Due to their continuous output feature, CW lasers find extensive use in fields such as metal cutting and welding of copper and aluminum, making them among the most common and widely applied types of lasers. Their ability to deliver steady and consistent energy output renders them invaluable in both precision processing and mass production scenarios.
Adjusting a CW laser for optimal process performance involves focusing on several key parameters, including power waveform, defocus amount, beam spot diameter, and processing speed. Precise tuning of these parameters is critical for achieving the best processing outcomes, ensuring efficiency and quality in laser machining operations.
Continuous Laser Energy Diagram
A notable attribute of CW lasers is their Gaussian energy distribution, where the energy distribution of a laser beam's cross-section diminishes from the center outward in a Gaussian (normal distribution) pattern. This distribution characteristic allows CW lasers to achieve extremely high focusing precision and processing efficiency, especially in applications requiring concentrated energy deployment.
CW Laser Energy Distribution Diagram
Examining the microstructure of metals reveals distinct advantages of Continuous Wave (CW) laser welding over Quasi-Continuous Wave (QCW) pulse welding. QCW pulse welding, constrained by its frequency limit, typically around 500Hz, faces a trade-off between overlap rate and penetration depth. A low overlap rate results in insufficient depth, whereas a high overlap rate restricts welding speed, reducing efficiency. In contrast, CW laser welding, through the selection of appropriate laser core diameters and welding heads, achieves efficient and continuous welding. This method proves particularly reliable in applications requiring high seal integrity.
From the standpoint of thermal impact, QCW pulse laser welding suffers from the issue of overlap, leading to repeated heating of the weld seam. This can introduce inconsistencies between the metal's microstructure and the parent material, including variations in dislocation sizes and cooling rates, thereby increasing the risk of cracking.

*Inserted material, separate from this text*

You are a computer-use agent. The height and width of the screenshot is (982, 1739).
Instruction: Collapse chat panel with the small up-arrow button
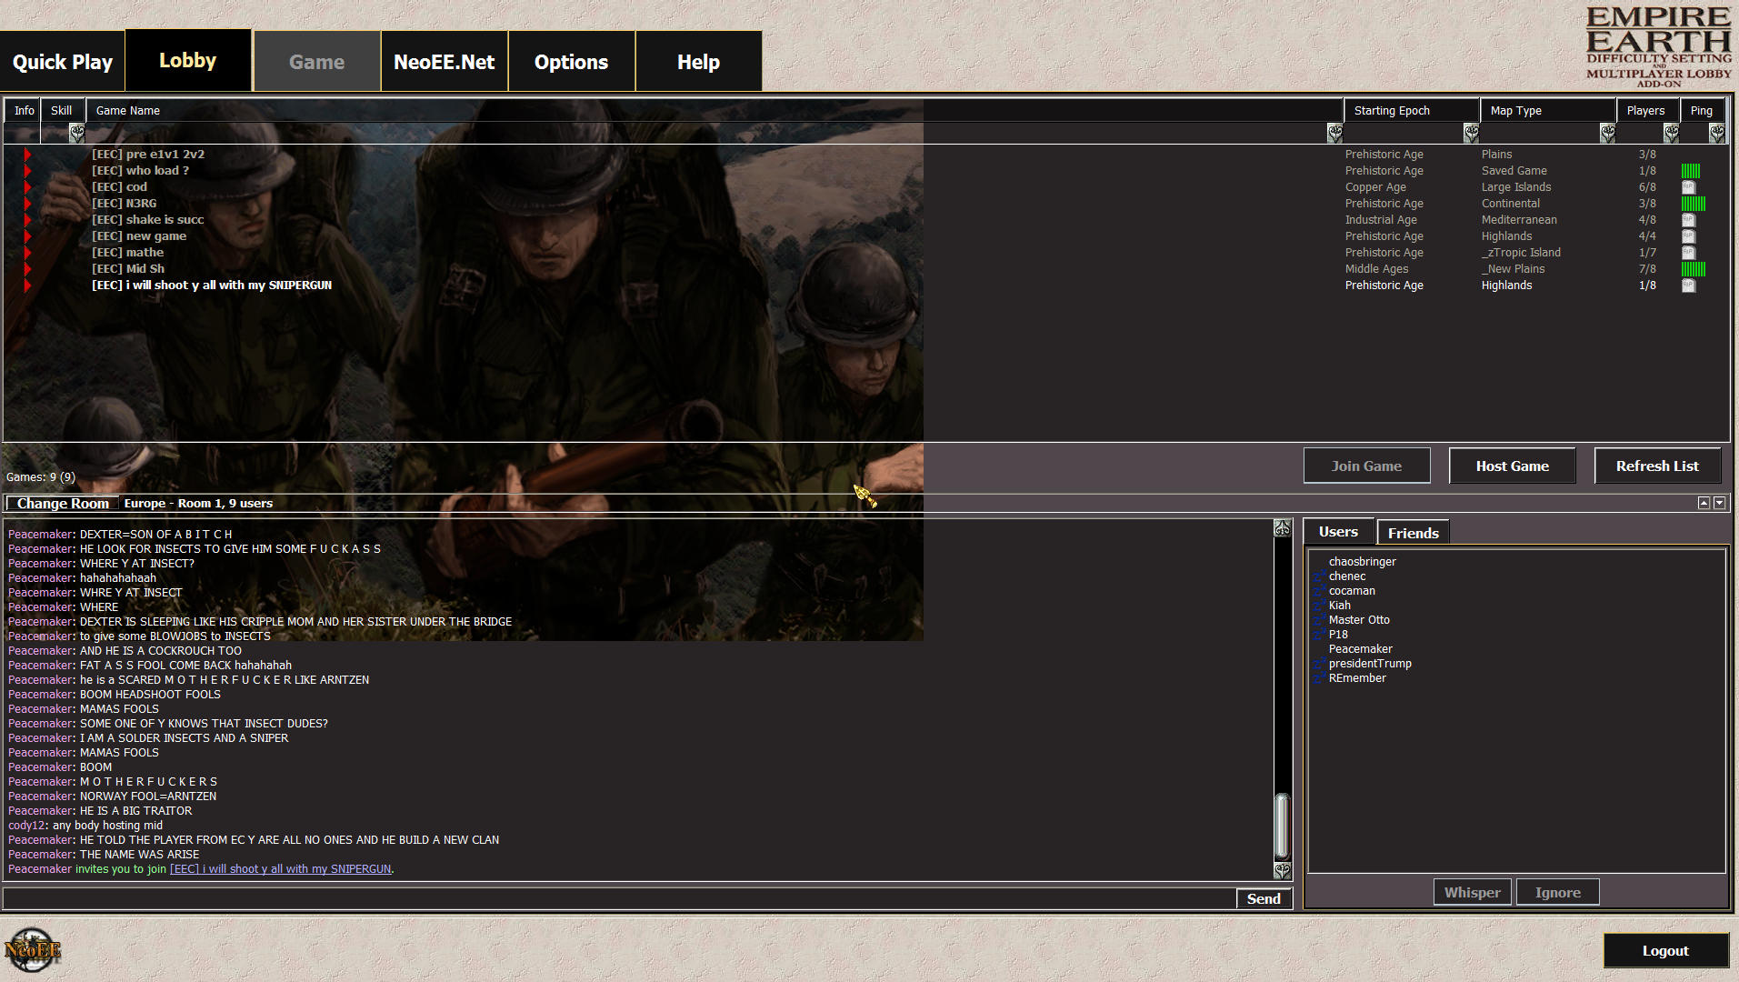tap(1704, 503)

CW laser welding, on the other hand, avoids this issue by providing a more uniform and continuous heating process.
In terms of operation and adjustment, QCW laser welding demands meticulous tuning of several parameters, including pulse repetition frequency, peak power, pulse width, duty cycle, and more. CW laser welding simplifies the adjustment process, focusing mainly on waveform, speed, power, and defocus amount, significantly easing the operational difficulty.
While QCW laser welding is known for its high peak power and low thermal input, beneficial for welding heat-sensitive components and extremely thin-walled materials, advances in CW laser welding technology, especially for high-power applications (typically above 500 watts) and deep penetration welding based on the keyhole effect, have significantly expanded its application range and efficiency. This type of laser is particularly suited for materials thicker than 1mm, achieving high aspect ratios (over 8:1) despite relatively high heat input.

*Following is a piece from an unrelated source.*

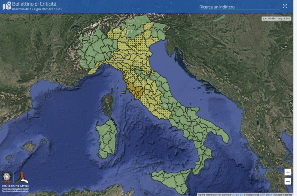
Task: Click the 'PROTEZIONE CIVILE' text under the logo
Action: click(x=15, y=186)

QCW, standing for "Quasi-Continuous Wave," represents a laser technology where the laser emits light in a discontinuous manner, as depicted in figure a. Unlike the uniform energy distribution of single-mode continuous lasers, QCW lasers concentrate their energy more densely. This characteristic grants QCW lasers a superior energy density, translating into stronger penetration capabilities. The resultant metallurgical effect is akin to a "nail" shape with a significant depth-to-width ratio, allowing QCW lasers to excel in applications involving high-reflectance alloys, heat-sensitive materials, and precision micro-welding.
One of the pronounced advantages of QCW laser welding is its ability to mitigate the effects of metal plume on the material's absorption rate, leading to a more stable process. During laser-material interaction, intense evaporation can create a mixture of metal vapor and plasma above the melt pool, commonly referred to as a metal plume. This plume can shield the material's surface from the laser, causing unstable power delivery and defects like spatter, explosion points, and pits. However, the intermittent emission of QCW lasers (e.g., a 5ms burst followed by a 10ms pause) ensures that each laser pulse reaches the material's surface unaffected by metal plume, resulting in a notably stable welding process, particularly advantageous for thin-sheet welding.

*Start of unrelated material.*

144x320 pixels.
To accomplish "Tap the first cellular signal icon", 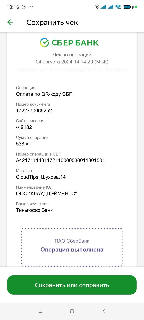I will pos(103,7).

The dynamics of the melt pool, especially in terms of the forces acting on the keyhole, are crucial in determining the quality of the weld. Continuous lasers, due to their prolonged exposure and larger heat-affected zones, tend to create larger melt pools filled with liquid metal. This can lead to defects associated with large melt pools, such as keyhole collapse. In contrast, the focused energy and shorter interaction time of QCW laser welding concentrate the melt pool around the keyhole, resulting in a more uniform force distribution and a lower incidence of porosity, cracking, and spatter.
Continuous laser welding subjects materials to sustained heat, leading to significant thermal conduction into the material. This can cause undesirable thermal deformation and stress-induced defects in thin materials. QCW lasers, with their intermittent operation, allow materials time to cool, thus minimizing the heat-affected zone and thermal input. This makes QCW laser welding particularly suitable for thin materials and those near heat-sensitive components.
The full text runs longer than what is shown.